Remember we earlier told you that differentiating between a tux and a suit is easy. Tuxedos and suits are an ensemble made up of jacket, tie, shirt, inner garment and pants. We’ll use these details to highlight the difference between a tux and a suit.
The presence of satin is the key difference between a suit and tuxedo. Tuxedos are made with either shawl or peaked lapel and have satin facing on them, as well as on the buttons and pocket trim. Suits don’t have any satin on them. They are made of uniform material.
The inner clothes primarily worn with suits and tuxedos are cummerbund and waist coat. Tuxedos are more flexible in this regard and can be worn with either cummerbunds or waistcoats, although they look better when matched with waistcoats.
Suits are mostly worn with cummerbunds, because matching them with waistcoats will look unattractive because of the long tie’s presence.
Suits are better matched with long ties, while tuxedos are traditionally worn with bow ties. This annunciates the satin on the tuxedo’s lapel and leaves enough room for the waistcoat.
We’re not trying to stifle your creativity, but white wing-tip shirts are the safest shirts to wear with tuxedos. For suits, your choice of shirt design and colour is more flexible.
While shoes are not an integral part of suits or tuxedos, you still have to match them appropriately.
What could better match the gloss of the satin on tuxes if not leather patent shoes? But if you want to tune down on the gloss, you can go for shoes with mixed leather surface- matte + glossy.
For suits, go for leather matte Oxfords such as the ones you’ll find here.
Black is always a safe choice to make for shoes.
Tuxedo Pants vs Suit Pants
Tuxedo and suits are not just about the jackets, they’re about the pants too.
Tuxedo pants are similar to their jackets in their ‘other material + satin’ combination. Their pants are usually characterized by a satin side stripe down the outseam. Furthermore, most tuxedo pants are designed with satin waistband. If you’ll go for this type, be sure to buy your exact size as there are no belt loops.
For suits, their pants are designed just as plainly as their jackets are- uniform material. Unlike tuxedo pants, most of them have belt loops.
Tuxedo vs Suit Price
As with most fashion items, the price of a tux or suit will depend on where you buy and the designer. It will definitely cost more, when you patronize luxurious and popular designers.
From research and experience, tuxedos cost more than suits.
We did a little market research and found out that most suits cost between $300 to $700 while tuxedos cost between $800 to $1000. Since tuxedos are more expensive, they are usually rented out for less.
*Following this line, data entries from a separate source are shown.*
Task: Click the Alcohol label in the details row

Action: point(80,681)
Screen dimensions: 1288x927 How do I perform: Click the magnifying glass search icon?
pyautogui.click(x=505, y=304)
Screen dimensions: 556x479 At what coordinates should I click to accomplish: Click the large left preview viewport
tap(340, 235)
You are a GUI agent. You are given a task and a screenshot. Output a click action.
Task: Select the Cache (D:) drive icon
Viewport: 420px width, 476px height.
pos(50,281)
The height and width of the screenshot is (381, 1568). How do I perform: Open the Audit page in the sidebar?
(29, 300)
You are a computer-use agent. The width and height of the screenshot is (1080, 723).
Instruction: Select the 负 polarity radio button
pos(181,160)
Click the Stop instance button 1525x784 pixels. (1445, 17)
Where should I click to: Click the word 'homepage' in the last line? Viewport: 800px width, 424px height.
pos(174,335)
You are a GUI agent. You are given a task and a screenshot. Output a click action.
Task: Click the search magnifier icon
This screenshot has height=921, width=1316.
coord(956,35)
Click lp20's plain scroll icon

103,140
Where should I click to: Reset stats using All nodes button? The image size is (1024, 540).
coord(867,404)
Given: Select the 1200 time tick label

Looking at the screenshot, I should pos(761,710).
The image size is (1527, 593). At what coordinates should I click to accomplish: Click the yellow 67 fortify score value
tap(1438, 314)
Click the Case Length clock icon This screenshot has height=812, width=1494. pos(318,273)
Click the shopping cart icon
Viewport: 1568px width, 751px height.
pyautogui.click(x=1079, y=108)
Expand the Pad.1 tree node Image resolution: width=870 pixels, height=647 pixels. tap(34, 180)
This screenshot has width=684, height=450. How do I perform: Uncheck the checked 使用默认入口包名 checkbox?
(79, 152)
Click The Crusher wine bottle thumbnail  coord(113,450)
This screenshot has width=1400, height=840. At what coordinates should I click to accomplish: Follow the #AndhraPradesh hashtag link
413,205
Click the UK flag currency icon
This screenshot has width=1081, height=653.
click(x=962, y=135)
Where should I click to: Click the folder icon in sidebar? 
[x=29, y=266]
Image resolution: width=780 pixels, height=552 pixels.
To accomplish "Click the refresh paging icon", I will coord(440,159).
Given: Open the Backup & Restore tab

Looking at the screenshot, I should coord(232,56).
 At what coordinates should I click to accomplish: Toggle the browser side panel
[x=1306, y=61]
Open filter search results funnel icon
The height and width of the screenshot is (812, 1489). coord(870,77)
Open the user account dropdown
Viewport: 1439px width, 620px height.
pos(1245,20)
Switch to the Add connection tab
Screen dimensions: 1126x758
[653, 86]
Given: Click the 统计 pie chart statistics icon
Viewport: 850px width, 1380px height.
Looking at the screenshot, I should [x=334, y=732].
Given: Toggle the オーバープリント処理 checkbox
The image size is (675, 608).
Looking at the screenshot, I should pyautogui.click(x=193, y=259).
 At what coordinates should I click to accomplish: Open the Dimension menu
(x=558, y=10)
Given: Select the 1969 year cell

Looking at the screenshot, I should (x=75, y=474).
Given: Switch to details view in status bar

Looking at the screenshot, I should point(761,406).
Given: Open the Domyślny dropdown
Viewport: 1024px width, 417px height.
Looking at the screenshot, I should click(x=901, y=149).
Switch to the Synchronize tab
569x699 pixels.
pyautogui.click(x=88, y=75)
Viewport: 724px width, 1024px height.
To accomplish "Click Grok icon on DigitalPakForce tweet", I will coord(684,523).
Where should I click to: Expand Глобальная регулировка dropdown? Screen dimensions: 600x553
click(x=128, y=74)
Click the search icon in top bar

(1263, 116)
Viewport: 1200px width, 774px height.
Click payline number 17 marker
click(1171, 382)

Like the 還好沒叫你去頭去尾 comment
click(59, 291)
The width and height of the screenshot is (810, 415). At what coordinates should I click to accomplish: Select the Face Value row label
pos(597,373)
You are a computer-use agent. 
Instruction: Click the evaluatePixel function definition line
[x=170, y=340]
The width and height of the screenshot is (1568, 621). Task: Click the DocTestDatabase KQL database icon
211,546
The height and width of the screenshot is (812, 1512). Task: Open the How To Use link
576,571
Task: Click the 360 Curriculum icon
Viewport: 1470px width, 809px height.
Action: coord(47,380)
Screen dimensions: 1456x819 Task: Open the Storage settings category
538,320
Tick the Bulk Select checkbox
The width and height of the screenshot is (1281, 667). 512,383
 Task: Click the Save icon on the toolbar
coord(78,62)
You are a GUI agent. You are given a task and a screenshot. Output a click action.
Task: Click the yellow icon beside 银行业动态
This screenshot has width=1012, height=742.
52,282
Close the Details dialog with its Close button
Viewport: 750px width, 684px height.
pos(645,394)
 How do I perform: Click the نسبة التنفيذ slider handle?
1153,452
If you won’t be wearing the tux regularly this would be a better alternative.
But you should keep in mind that tuxedos are worth their price. The ambience of wealth and class it creates cannot be duplicated in another outfit. Before you ditch that plan of buying a tux because of its price, imagine yourself dressed in one at a charity gala, holding a glass of liquor and talking in loud whispers to other gentlemen dressed in tuxedos too with soft instrumentals playing at the background.
When to Wear a Tuxedo
In the evening.
Tuxedos are better used at evening events. There’s this ambience tuxedos create, and the serenity of dusk amplifies it.
Tuxedos make for a great outfit to wear to the operas, weddings, charity galas, ball parties and black-tie events.
Where to Wear a Suit
Suits are more flexible than tuxedos, so they fit into more circles than tuxedos do. It would be okay to wear a suit at any time of the day and for any formal occasion such as work, job interviews, business presentations, etc.
Suits are also worn to semi-formal events and places such as weddings, networking events and fancy upscale restaurants.
Tuxedo or Suits for Wedding
I’ll like to tell you to settle this by playing eeny meeny miny moe, but that could ruin your chances of making the right dress statement at a wedding.
First, you should know that both ensembles are good choices and either one you choose won’t be the ‘wrong’ choice, but we just need to know which the better choice would be.
Back to the question, tuxedo or suits for weddings?
The answer will depend on certain factors. Is there a dress code? What time of the day will the wedding be?
If there’s a dress code and it’s given as a black-tie event, kindly wear a tuxedo. If there’s no dress code, a neatly tailored suit will do just fine. We earlier said that tuxedos are used for evening events. So, if the wedding will be in the evening, wear a tuxedo, otherwise a make do with your normal suit.
So, which is it going to be for you? A tux or a suit?